Try it
Among the entries below, retype exactly the lines starting with the one with "The height and" and going on through the one with "Click the Gas Marketing $ label", but not the pictures.

Records for processing
►

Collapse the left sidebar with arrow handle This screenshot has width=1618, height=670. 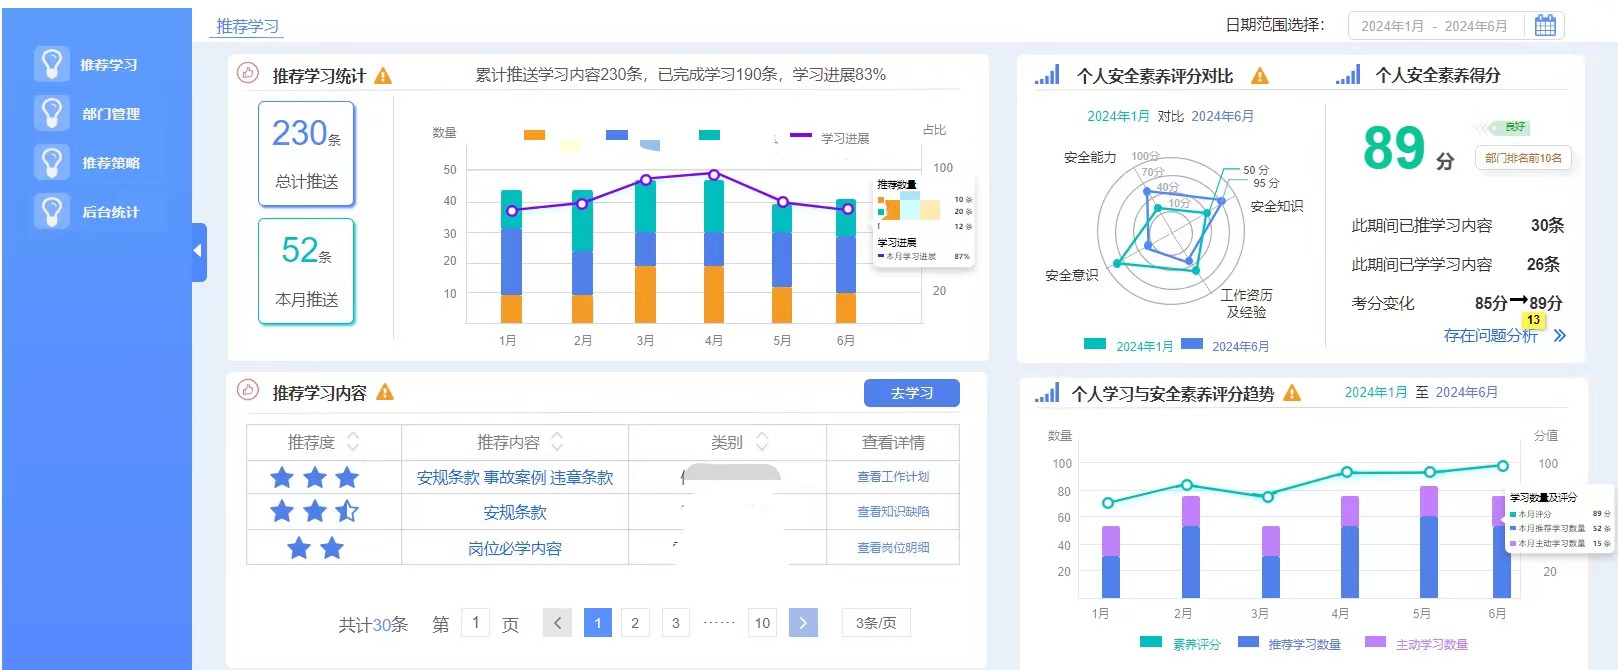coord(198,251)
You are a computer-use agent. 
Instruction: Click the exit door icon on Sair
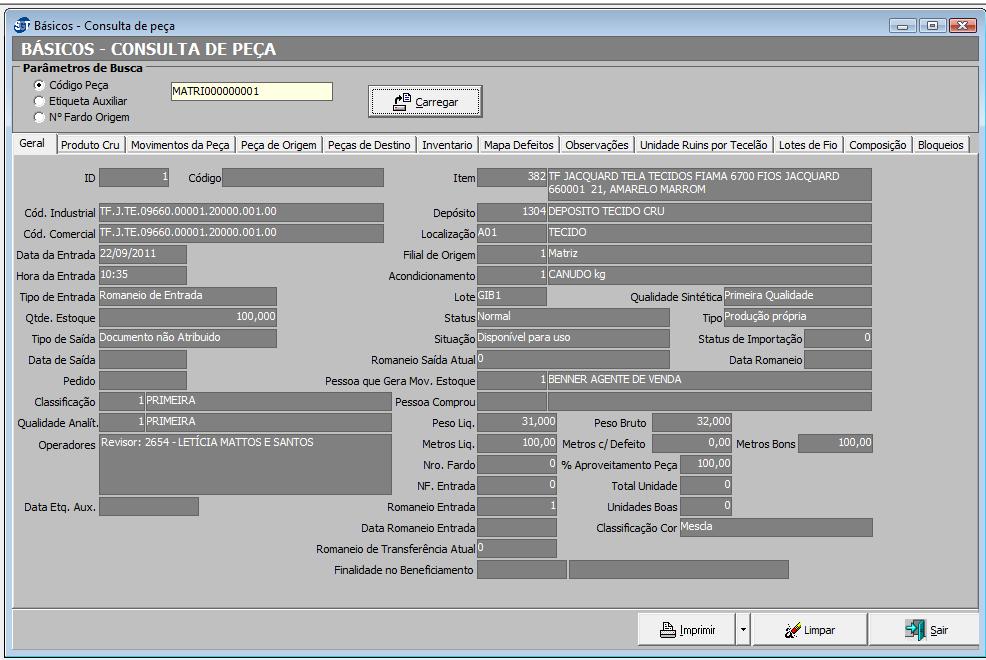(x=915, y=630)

◄
►

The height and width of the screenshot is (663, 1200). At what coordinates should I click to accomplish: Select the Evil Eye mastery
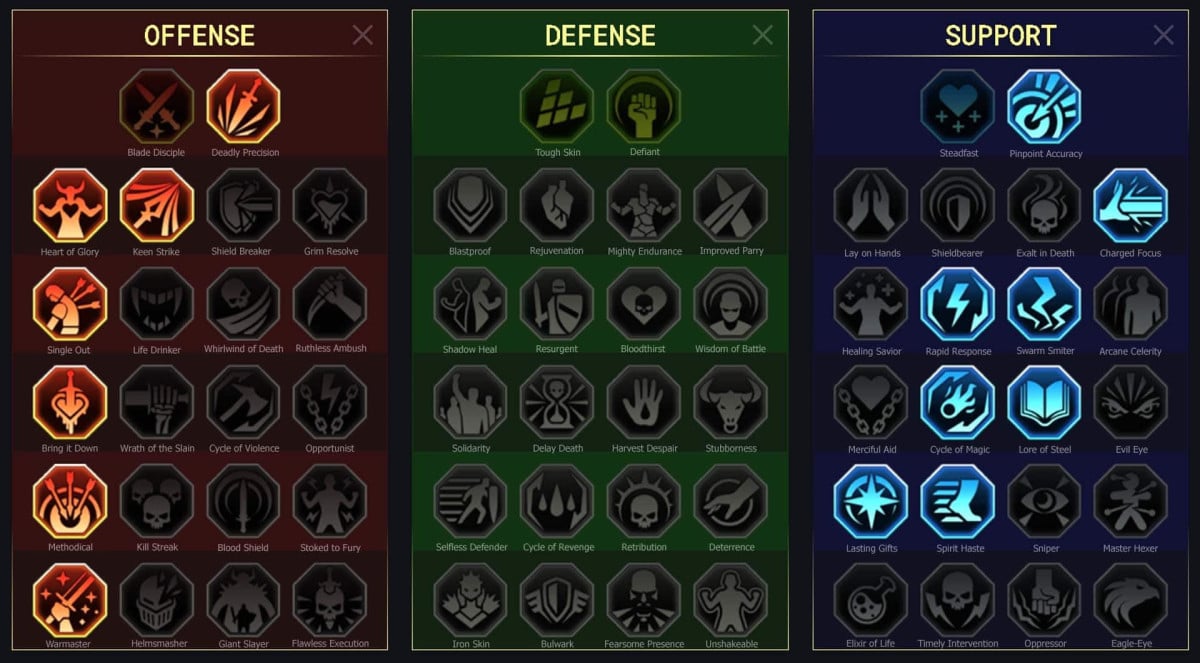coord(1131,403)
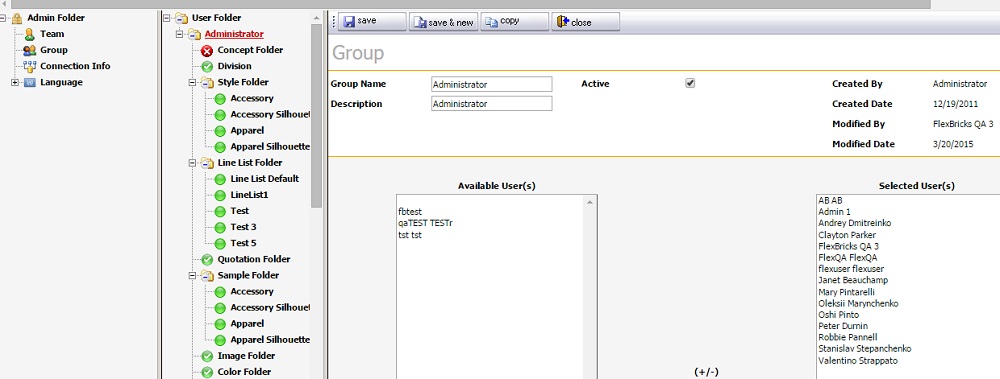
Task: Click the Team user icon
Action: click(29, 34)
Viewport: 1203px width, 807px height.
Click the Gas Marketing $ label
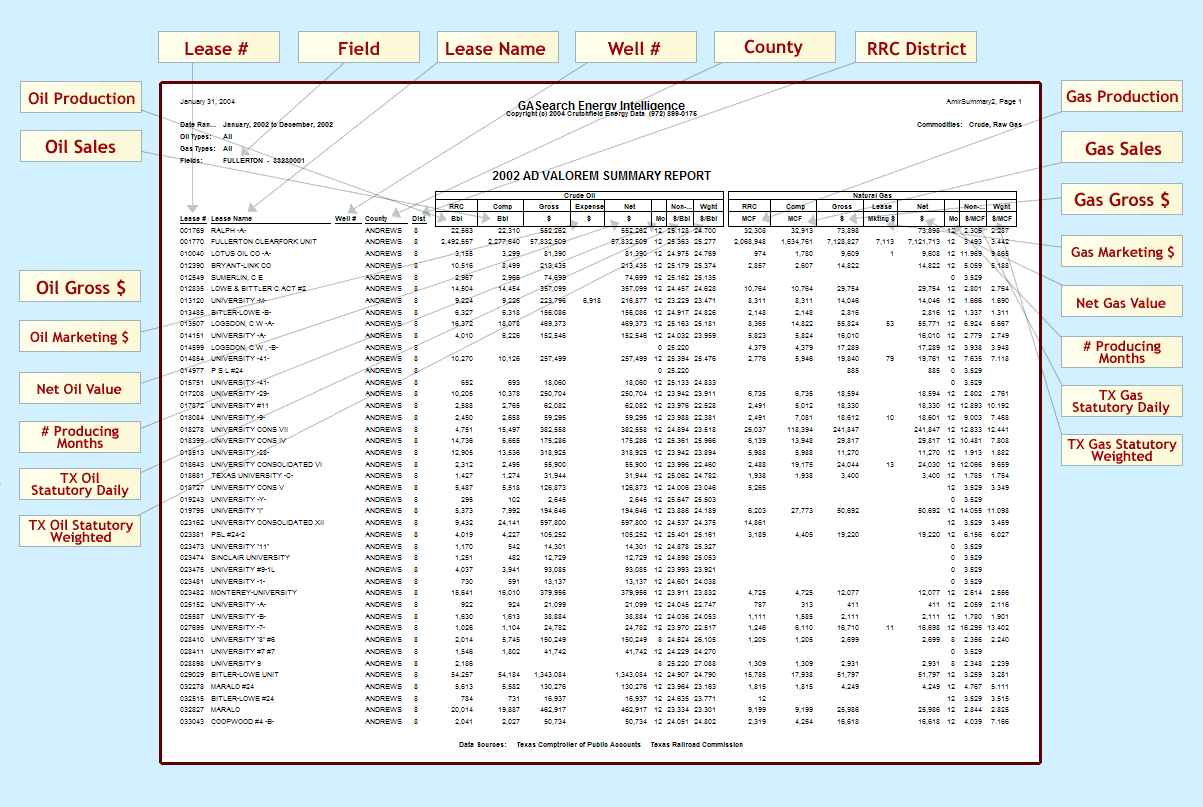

◄
►

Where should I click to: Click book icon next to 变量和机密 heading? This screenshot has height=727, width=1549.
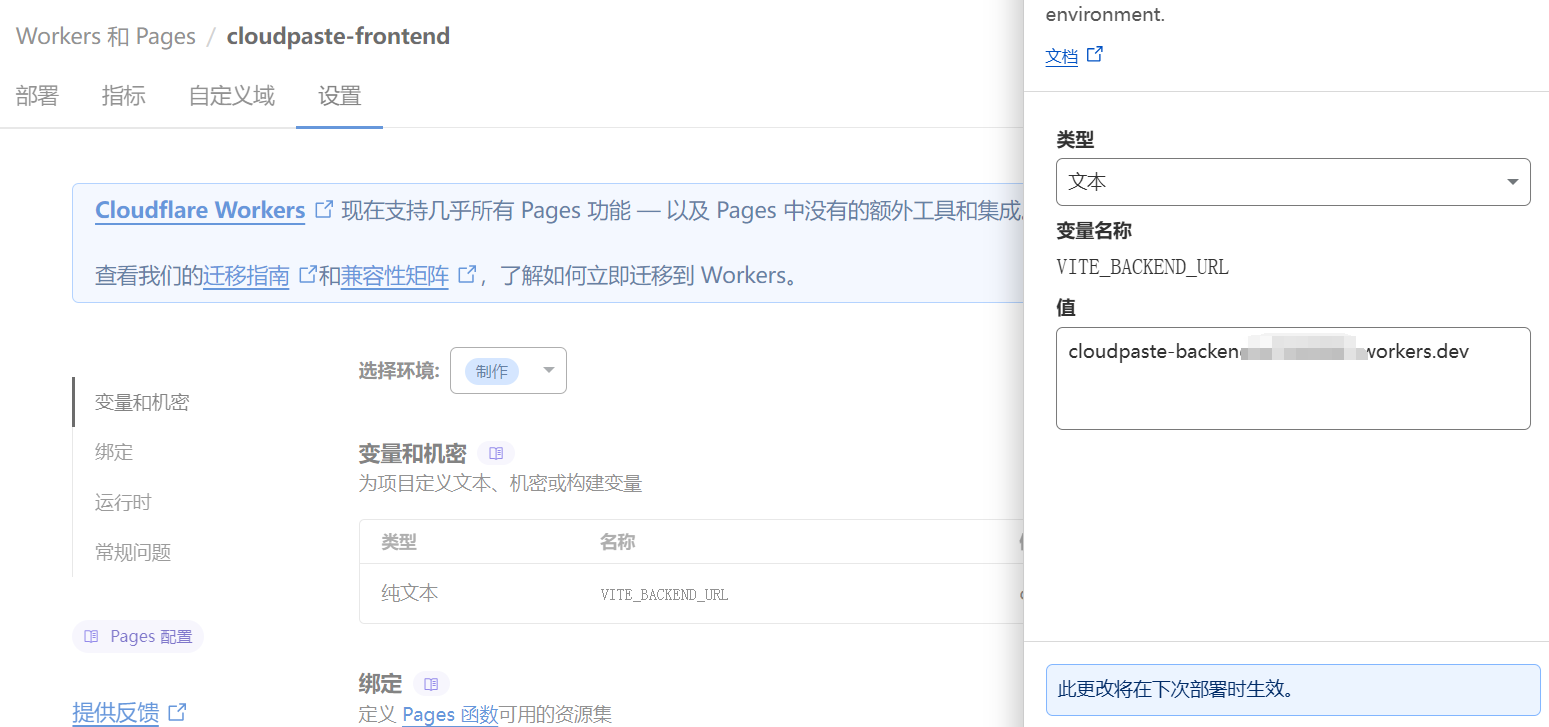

◄

Reply
The height and width of the screenshot is (663, 1200). At what coordinates should I click to accomplish: Select the Evil Eye mastery
coord(1131,403)
Task: Click the Team user icon
Action: click(29, 34)
Viewport: 1203px width, 807px height.
Click the Gas Marketing $ label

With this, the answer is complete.